The answer is to consist only of an exact retyping of the lines from the one containing "The width and" to the end of the entries, without pictures.

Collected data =

* * * * * * *

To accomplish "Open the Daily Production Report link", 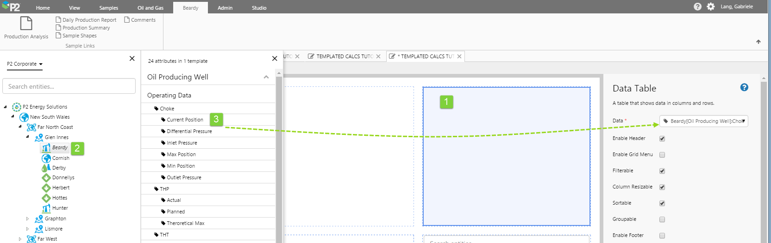I will (89, 20).
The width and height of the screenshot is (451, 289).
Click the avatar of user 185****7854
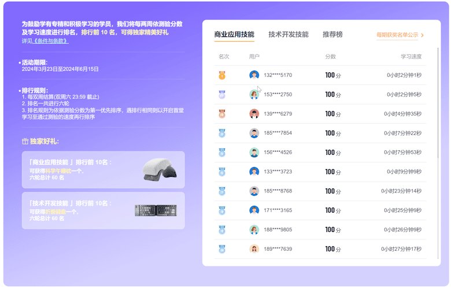(254, 133)
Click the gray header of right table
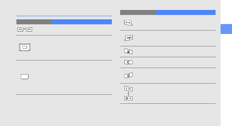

* * * * * * *

Expected answer =
The width and height of the screenshot is (451, 289).
Click the avatar of user 185****7854
(254, 133)
Click the gray header of right table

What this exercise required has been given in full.